Skip to main content

MBA Alumna Takes Her Skills to John Hopkins Hospital as CFO

Katina Morgan Williams looks to focus beyond the numbers in her new role chief financial officer for The Johns Hopkins Hospital. Instead prioritizing relationships and advancing the hospitals's objectives.

One of the most valuable takeaways for Katina Morgan Williams from Jenkins’ MBA program was that, even in the world of finance, it’s sometimes important to look beyond numbers and focus on people for maximum success.

In her new role as vice president of finance and chief financial officer for The Johns Hopkins Hospital, she makes a point to check in regularly with her talented team of directors, managers, and analysts to create relationships and advance the hospitals’s objectives.

In less than two weeks on the job, Katina connected one-on-one with everyone on her team. 

“The time we spend together is an opportunity for me to actively listen to my team members, to understand the challenges they face, what motivates them, and how we can drive success together,” the 2019 Jenkins graduate says. 

At Johns Hopkins, Katina oversees total annual operating revenues of approximately $3 billion “to ensure the financial sustainability of the flagship hospital,” she says. That means managing expenses, maximizing reimbursement, and making sound investments in facilities and technology to support the Johns Hopkins Medicine tripartite mission in medical education, research and clinical care. 

No pressure, right?

The leadership skills Katina strengthened in the MBA program and her strong connections with former Jenkins classmates help ease any pressure — and boost her confidence — as she starts her job in Baltimore.

“At Jenkins, I learned a lot about networking with people. And a lot of the leadership training you receive teaches you how to adapt as a leader, how to build high-performing teams, how to have a level of discernment in assessing skills, and how to be a role model, so your teams will want to follow you,” she says, “because you are role modeling those same behaviors. Gaining those leadership competencies really helped to catapult my career the most.” 

The MBA also advanced Katina’s career with the Duke University Health System, where she was promoted from senior director of finance to assistant vice president for finance and divisional CFO of Duke University Health System. She transitioned from that position to Johns Hopkins. “The fact that I was pursuing the MBA absolutely was a factor” in the move up at Duke, she says.

§ WORK ITEM A
In the profile of Katina Morgan Williams, roughly how much in total annual operating revenues does she oversee at Johns Hopkins?
§ WORK ITEM B
According to the profile of Katina Morgan Williams, what does the Jenkins leadership training teach you how to do? List every item she names.
§ WORK ITEM C
Resume the profile of Katina Morgan Williams after its final sentence.

§ SUPPLIED INFORMATION
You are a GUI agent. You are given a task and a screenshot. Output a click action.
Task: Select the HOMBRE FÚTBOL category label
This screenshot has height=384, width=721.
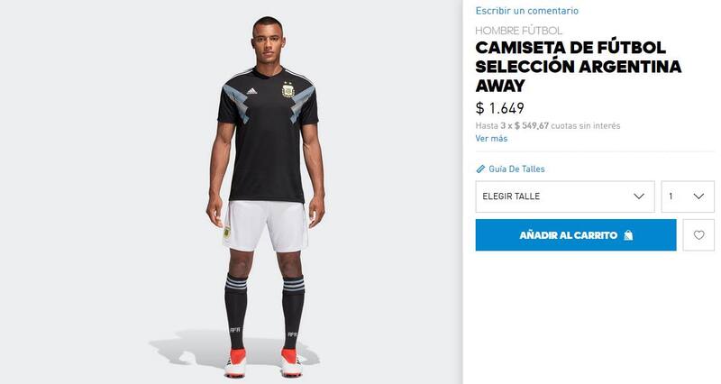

§ WRITTEN REPLY A
Approximately $3 billion.

§ WRITTEN REPLY B
- Adapt as a leader
- Build high-performing teams
- Have a level of discernment in assessing skills
- Be a role model, so your teams will want to follow you

§ WRITTEN REPLY C
Katina chose the Jenkins MBA program because of the applied-learning opportunities it provides for students. 

“I didn’t want just the textbook kind of MBA. I wanted to really get my hands dirty and do real-life simulations. That’s what the program provided for me.”

In one of her courses, students worked as consultants to address a challenge for an existing business. “You learn really about building relationships, how to connect, how to commit to something, engage and follow through,” Katina says. 

Classes on delivering effective presentations helped her hone her skills, too.

One of the most valuable aspects of the Jenkins program for Katina was the bonds she developed.   

“I was able to network with folks across different industries and make friends with people I’m still in touch with today, establishing and keeping what I consider really to be lifelong connections.” 

At Duke, Katina hired a Jenkins classmate as a senior financial analyst who has since been promoted there. Now, at Johns Hopkins, she shares ideas — and challenges — with fellow MBA graduates and encourages them to refer qualified professionals to her for potential job openings in her department.

Katina’s most important resource at Jenkins was her academic advisor, Vilma Mueller. Vilma continues to provide support that will help Katina succeed in her position at Johns Hopkins.   

“She guided me through course selection, helped me establish a manageable pace, and was, without a doubt, one of my biggest advocates,” Katina says. “Now, she reminds me of the importance of self-care and balance, which are vital components of being an effective leader.”